Let $P_k$ be a point on the curve $y=\ln x$ in $xy-$plane whose $x$ coordinate is $1+\frac{k}{n},$ $k=1,2,3,\dots ,n.$ If $A$ is $(1,0),$ then $\underset{n\to \infty }{lim}\frac{1}{n}\sum _{k=1}^n{\left(A{P}_k\right)}^2$ equals
(Here, $A{P}_k$ is the distance between points $A$ and $P_k$)

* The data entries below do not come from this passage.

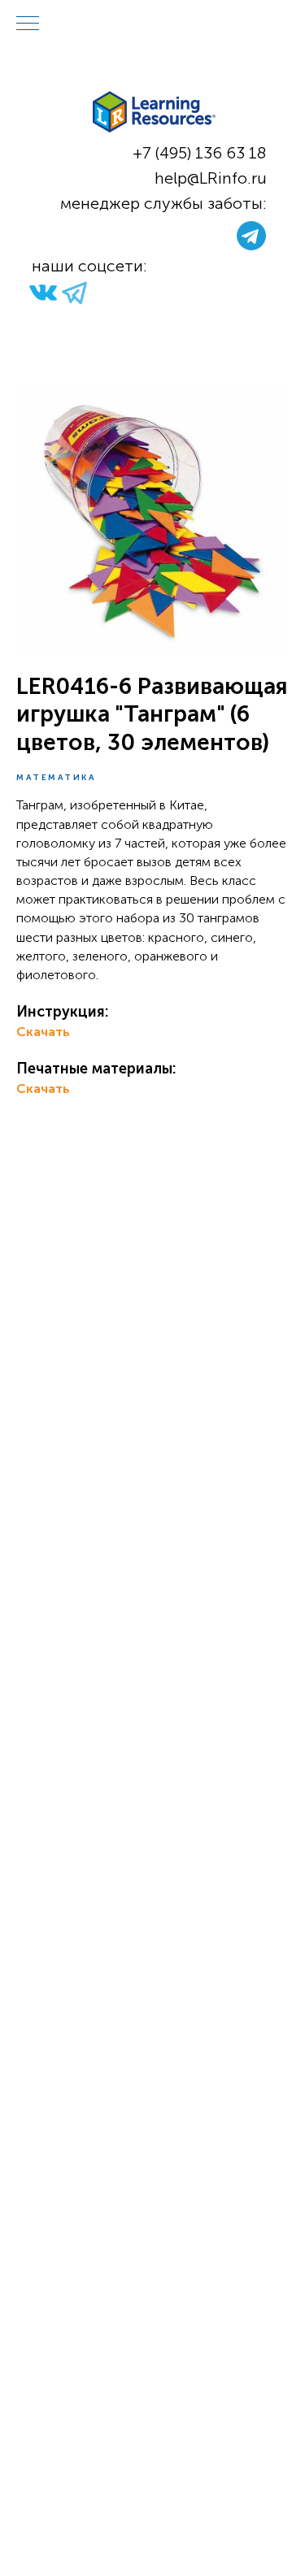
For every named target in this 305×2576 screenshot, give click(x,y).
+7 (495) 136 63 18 (200, 153)
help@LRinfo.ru (211, 178)
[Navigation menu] (27, 24)
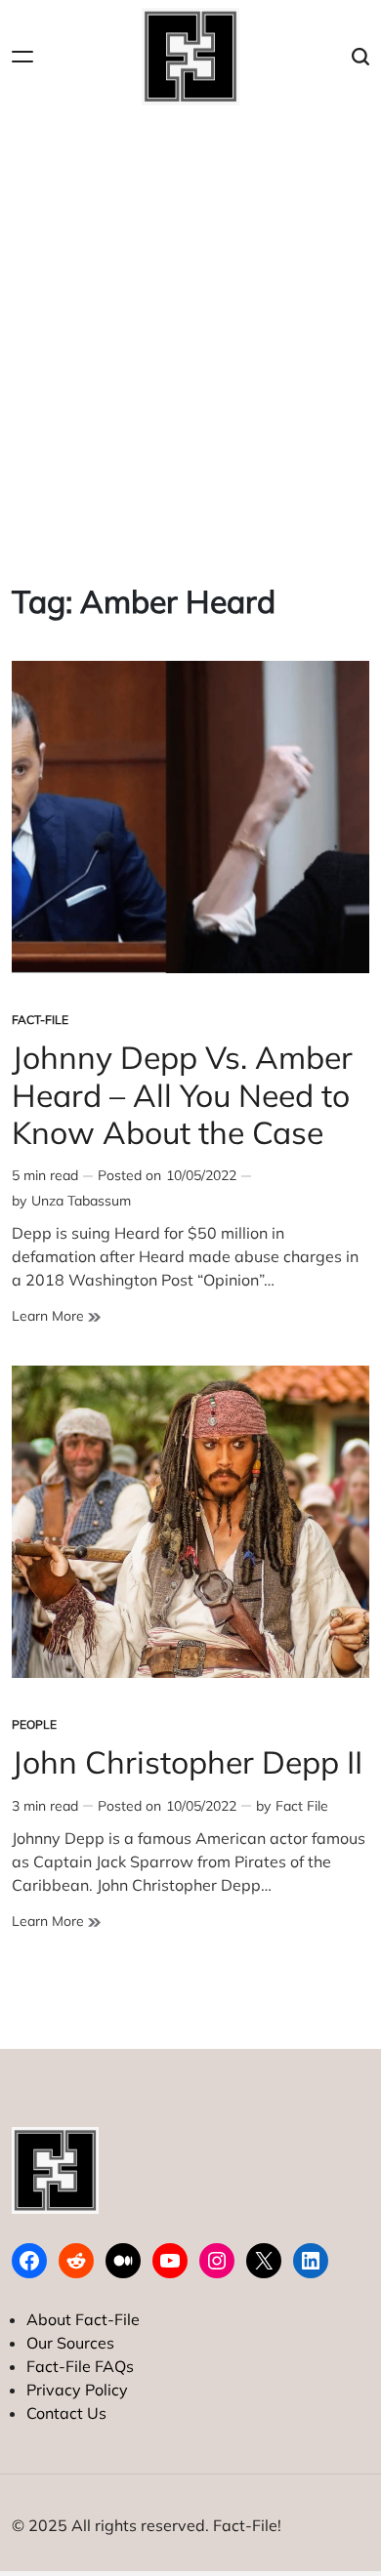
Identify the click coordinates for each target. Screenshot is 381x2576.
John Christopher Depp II (187, 1761)
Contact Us (66, 2413)
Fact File (301, 1806)
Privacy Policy (77, 2389)
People (34, 1724)
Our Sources (70, 2342)
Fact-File (40, 1019)
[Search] (360, 57)
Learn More (56, 1316)
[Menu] (22, 57)
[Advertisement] (190, 333)
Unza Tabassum (81, 1200)
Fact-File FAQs (80, 2366)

• A. $\frac{1}{3}+2(\ln 2{)}^2$
• B. $\frac{1}{3}+2{\left(\ln \left(\frac{2}{e}\right)\right)}^2$
• C. $\frac{1}{3}+{\left(\ln \left(\frac{2}{e}\right)\right)}^2$
• D. $\frac{1}{3}+2\ln \left(\frac{2}{e}\right)$

Answer 1

The correct option is B $\frac{1}{3}+2{\left(\ln \left(\frac{2}{e}\right)\right)}^2$

Distance between points $A(1,0)$ and $P_k(1+\frac{k}{n},\ln (1+\frac{k}{n}))$ is
$A{P}_k=\sqrt{{(1+\frac{k}{n}-1)}^2+{(\ln (1+\frac{k}{n})-0)}^2}$
$\Rightarrow A{P}_k=\sqrt{{\left(\frac{k}{n}\right)}^2+{\left(\ln (1+\frac{k}{n})\right)}^2}$
$\Rightarrow {\left(A{P}_k\right)}^2={\left(\frac{k}{n}\right)}^2+{\left(\ln (1+\frac{k}{n})\right)}^2$

Now, $\underset{n\to \infty }{lim}\frac{1}{n}\sum _{k=1}^n{\left(A{P}_k\right)}^2$
$=\underset{n\to \infty }{lim}\frac{1}{n}\sum _{k=1}^n\left[{\left(\frac{k}{n}\right)}^2+{\left(\ln (1+\frac{k}{n})\right)}^2\right]$
$=\underset{0}{\overset{1}{\int }}(x^2+(\ln (1+x){)}^2)dx$
$=\frac{1}{3}+\underset{1}{\overset{2}{\int }}(\ln t{)}^{2}dt$
$=\frac{1}{3}+{\left[t\right(\ln t{)}^2]}_1^2-\underset{1}{\overset{2}{\int }}2\ln \left(t\right)dt$
$=\frac{1}{3}+2(\ln 2{)}^2-2[t(\ln t-1){]}_1^2$
$=\frac{1}{3}+2(\ln 2{)}^2-2[2\left(\ln 2\right)-1]$
$=\frac{1}{3}+2(\ln 2-1{)}^2$
$=\frac{1}{3}+2{\left(\ln \left(\frac{2}{e}\right)\right)}^2$